Directions – Retype every line from the start of the data down to and including the line with "The width and height of the screenshot is (548, 211).". Skip the pictures.

Top of Data for this exercise

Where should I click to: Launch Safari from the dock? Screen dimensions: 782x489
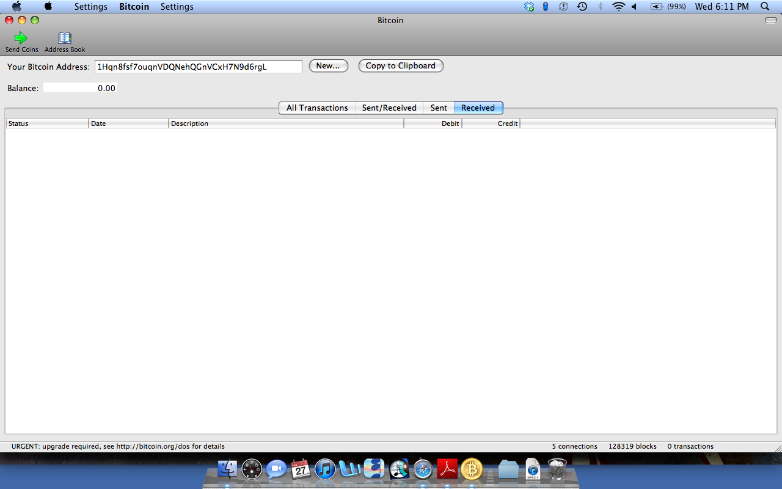pos(423,469)
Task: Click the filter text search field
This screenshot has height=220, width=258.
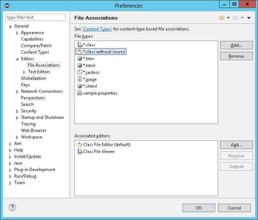Action: pos(36,17)
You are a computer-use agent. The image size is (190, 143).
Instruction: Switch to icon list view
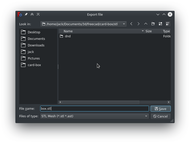pos(160,24)
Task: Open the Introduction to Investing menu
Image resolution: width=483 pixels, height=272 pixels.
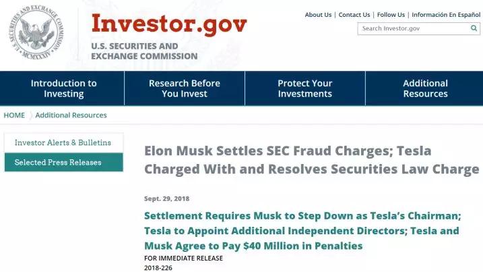Action: 63,88
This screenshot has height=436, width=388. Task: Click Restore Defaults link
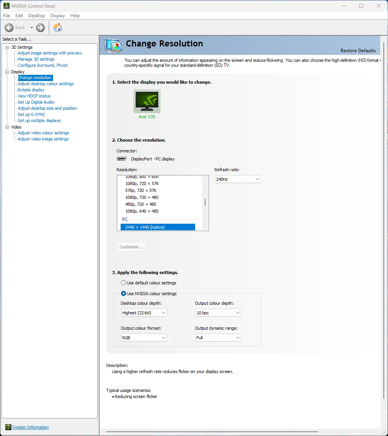pyautogui.click(x=358, y=51)
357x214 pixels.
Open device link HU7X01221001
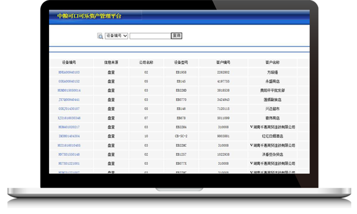point(69,164)
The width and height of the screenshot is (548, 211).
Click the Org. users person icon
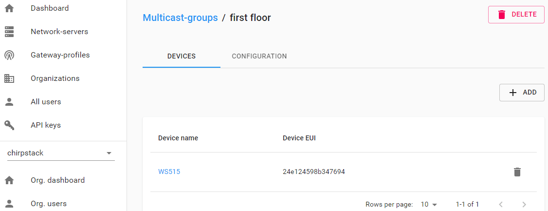tap(9, 203)
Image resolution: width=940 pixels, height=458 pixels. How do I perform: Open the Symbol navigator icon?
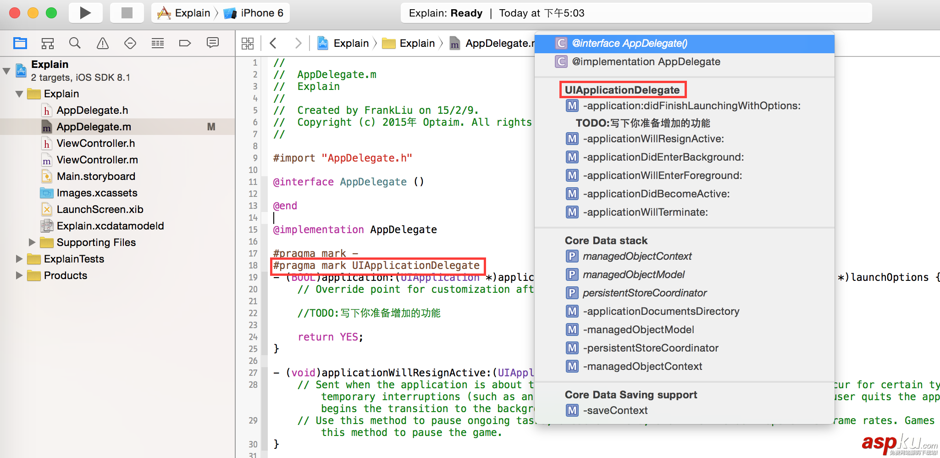48,43
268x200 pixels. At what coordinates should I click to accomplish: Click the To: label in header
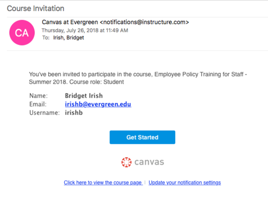click(x=46, y=38)
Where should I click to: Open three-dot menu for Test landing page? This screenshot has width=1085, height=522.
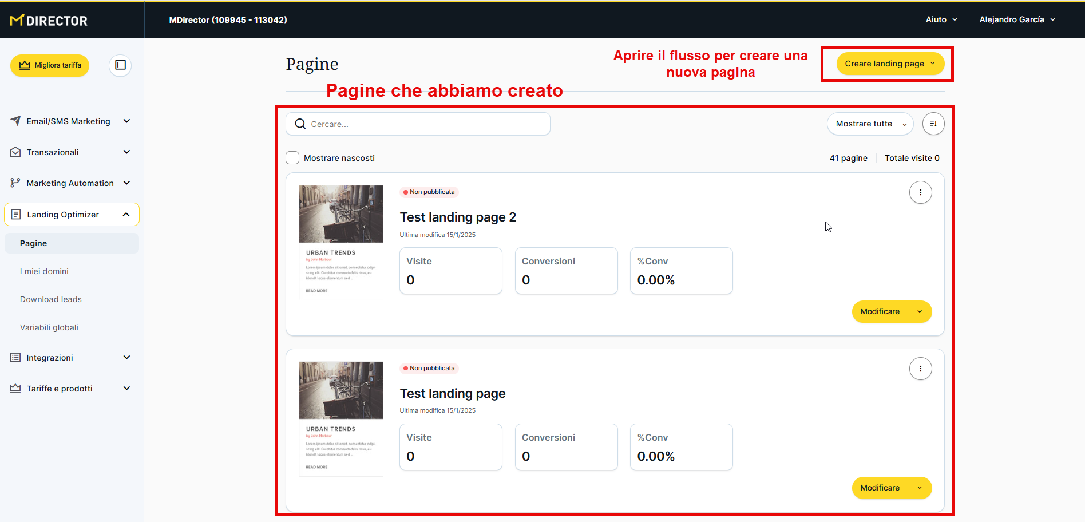[x=920, y=369]
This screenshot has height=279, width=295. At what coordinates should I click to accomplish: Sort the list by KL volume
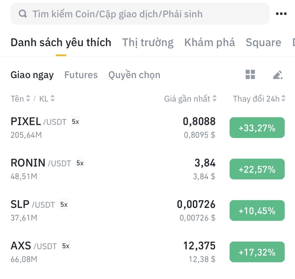click(x=44, y=99)
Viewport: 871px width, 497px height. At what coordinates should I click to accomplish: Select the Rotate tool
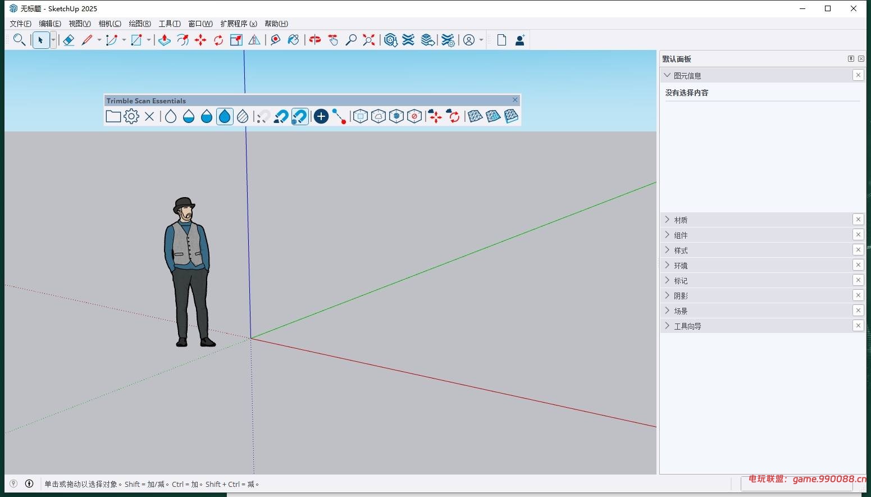pyautogui.click(x=218, y=40)
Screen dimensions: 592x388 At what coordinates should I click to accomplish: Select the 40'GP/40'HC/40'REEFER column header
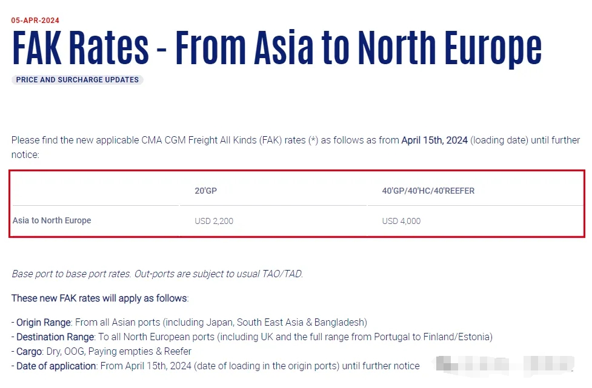(x=428, y=191)
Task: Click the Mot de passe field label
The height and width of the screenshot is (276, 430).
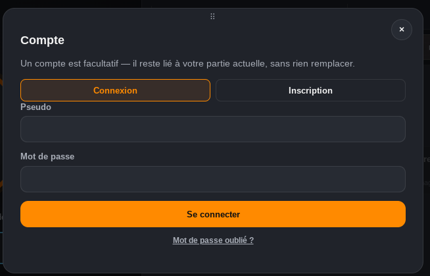Action: (47, 157)

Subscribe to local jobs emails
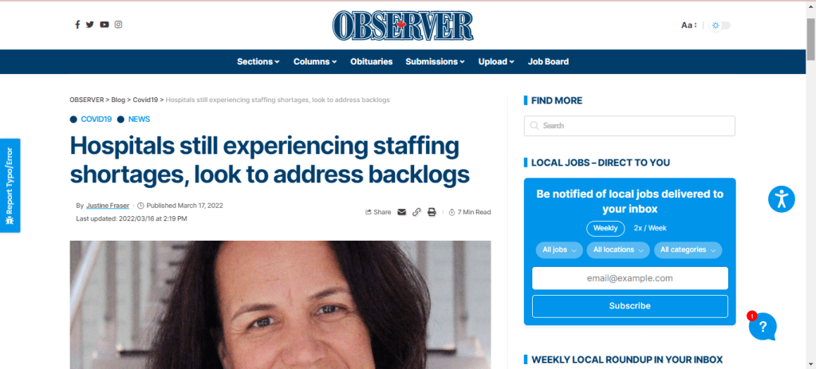pyautogui.click(x=629, y=306)
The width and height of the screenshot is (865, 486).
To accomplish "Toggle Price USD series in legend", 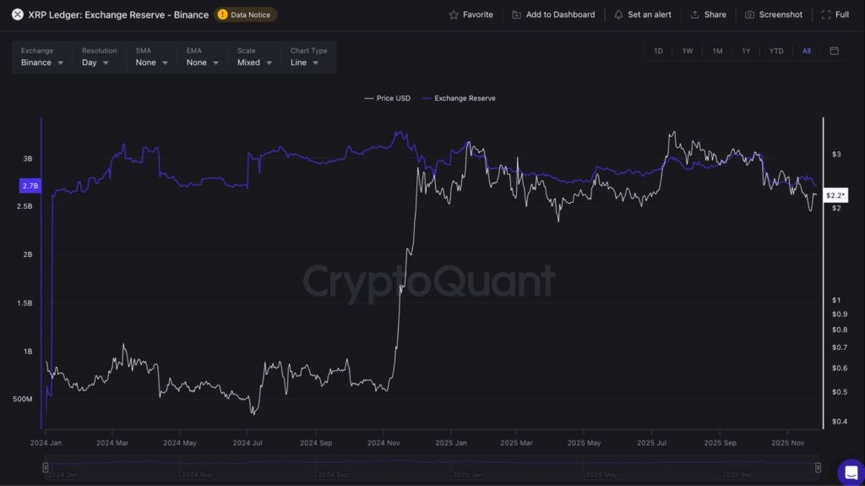I will pos(387,98).
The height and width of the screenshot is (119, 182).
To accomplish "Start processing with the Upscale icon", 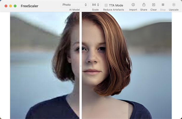I will coord(174,5).
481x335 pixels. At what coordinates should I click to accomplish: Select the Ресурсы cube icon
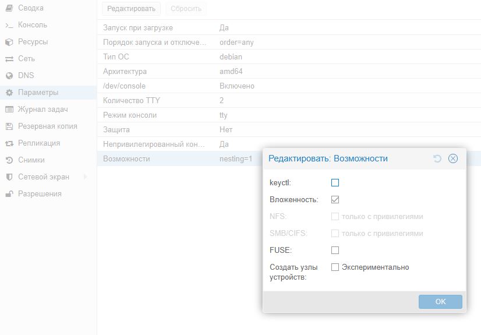click(9, 42)
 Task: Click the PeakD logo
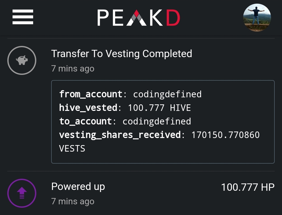(x=139, y=18)
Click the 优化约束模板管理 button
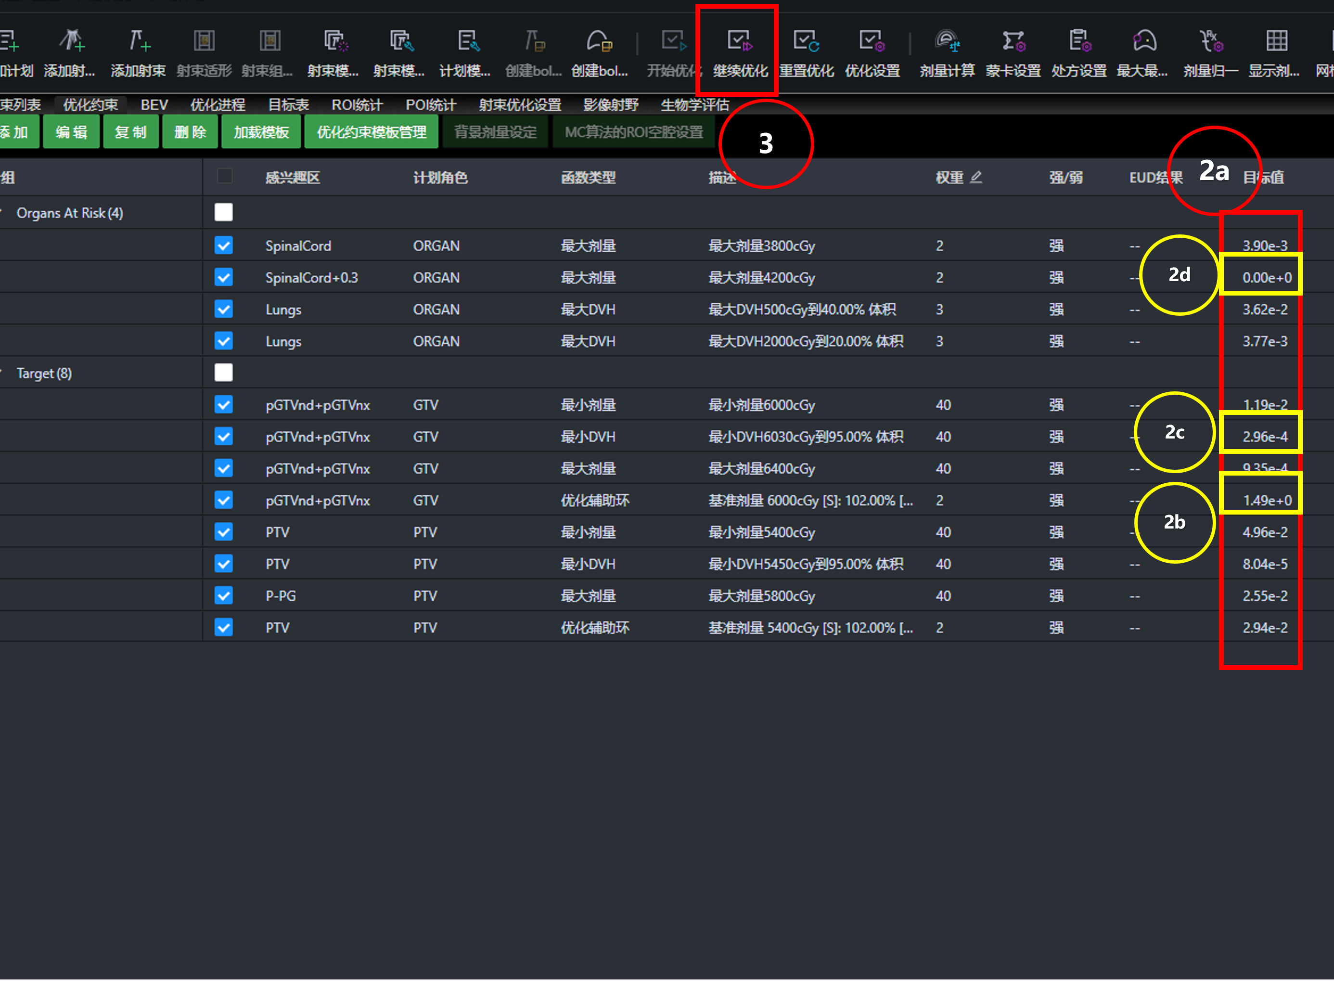Viewport: 1334px width, 981px height. pyautogui.click(x=372, y=132)
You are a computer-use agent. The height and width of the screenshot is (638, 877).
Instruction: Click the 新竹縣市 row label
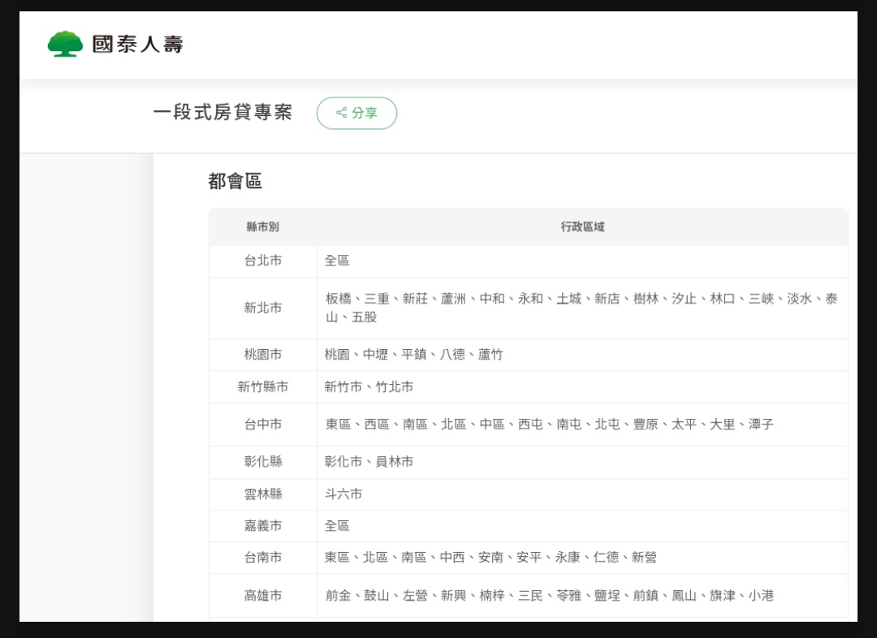coord(263,387)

Bottom of Data for this exercise

Result –
Where should I click to: Launch Safari from the dock? Screen dimensions: 782x489
pos(423,469)
Task: Click the filter text search field
This screenshot has height=220, width=258.
Action: pos(36,17)
You are a computer-use agent. The image size is (190, 143).
Instruction: Switch to icon list view
pos(160,24)
Task: Open the Introduction to Investing menu
Image resolution: width=483 pixels, height=272 pixels.
Action: 63,88
This screenshot has height=436, width=388. Task: Click Restore Defaults link
pyautogui.click(x=358, y=51)
357x214 pixels.
Open device link HU7X01221001
point(69,164)
The width and height of the screenshot is (548, 211).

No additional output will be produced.